Utiliser les sites, les réseaux sociaux et autres moyens de communication pour informer les réfugiés et autres immigrés vulnérables sur les possibilités, les droits et les obligations liés à l’intégration sociale et professionnelle dans les pays d’accueil, ainsi que sur la réintégration dans les pays d’origine.
Épauler les collectivités territoriales
Compte tenu du rôle fondamental des politiques nationales d’intégration et de l’impulsion souvent donnée par les stratégies gouvernementales, les collectivités territoriales jouent souvent un rôle non négligeable dans la mise en œuvre d’éléments importants des politiques nationales. Elles peuvent aussi fournir des services d’intégration essentiels par le biais de leurs propres politiques. I est donc important d’apporter le soutien approprié à leurs actions et d’assurer une coordination efficace des différents niveaux d’administration. Un soutien peut être fourni par le biais de ces actions :
Instaurer un dialogue sur les politiques d’intégration avec les autorités locales et régionales, ainsi qu’aux divers niveaux d’administration territoriale.
Encourager les autorités locales à aller à la rencontre des réfugiés et autres immigrés vulnérables, mais aussi à leur garantir un accès égal aux services publics locaux et les opportunités, par exemple en proposant des orientations précoces, en créant des guichets uniques avec des informations civiques et administratives disponibles en plusieurs langues.
Encourager une coordination efficace entre les acteurs publics et les acteurs non étatiques, à l’échelle appropriée pour l’intégration des réfugiés, et établir des normes de prestation de service.
De concert avec les autorités locales, élaborer et mettre en œuvre des politiques de dispersion en tenant compte des capacités de logement, de la situation du marché du travail local et des possibilités d’accès aux services d’intégration et aux services sociaux.
Veiller à ce que le financement soit à la hauteur de l’éventail de compétences et du nombre relatif de dossiers à traiter aux différents niveaux de l’administration et dans les différentes régions.
Intensifier la coopération internationale en matière de gestion des crises et d’intégration
La continuité des services tout au long du parcours migratoire, ainsi que la coordination des différents acteurs aux niveaux national, régional et international, est indispensable pour assurer l’efficacité des systèmes d’intégration. Les mesures suivantes sont nécessaires pour développer la coopération :
Assurer la coordination entre les pays de premier asile, de transit et d’accueil pour accélérer les procédures et mieux cibler les services sur les différentes catégories de vulnérabilité.

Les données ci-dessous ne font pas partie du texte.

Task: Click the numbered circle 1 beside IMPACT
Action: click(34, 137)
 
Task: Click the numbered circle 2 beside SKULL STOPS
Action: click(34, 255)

Trouver des moyens de transmettre les informations recueillies par les États et leurs agences à différents stades du parcours, par exemple au sujet de l’état de santé et du niveau d’études. Veiller à ce que ces informations soient communiquées dans le contexte du déplacement ou de la réinstallation.
Assurer la coordination entre les pays d’accueil pour l’élaboration de systèmes d’alerte précoce appropriés, l’échange de bonnes pratiques et le partage des responsabilités, car aucun pays ne peut à lui seul faire face à des afflux massifs et soudains de réfugiés et autres immigrés vulnérables. Tenir compte de cette dimension internationale dans les dispositifs nationaux d’intervention et d’urgence.
Répondre aux besoins au long et court termes, en assurant la cohérence entre action humanitaire, développement et paix, afin de mieux cerner les problèmes à prendre en main. Élaborer des plans d’intervention multipartite régionaux pour améliorer la cohérence des démarches d’assistance humanitaire et de développement face aux déplacements forcés.
Trouver les types de financement appropriés pour les situations de crise, de fragilité et de déplacements forcés. Propager au niveau national les progrès accomplis à l’échelle mondiale et régionale.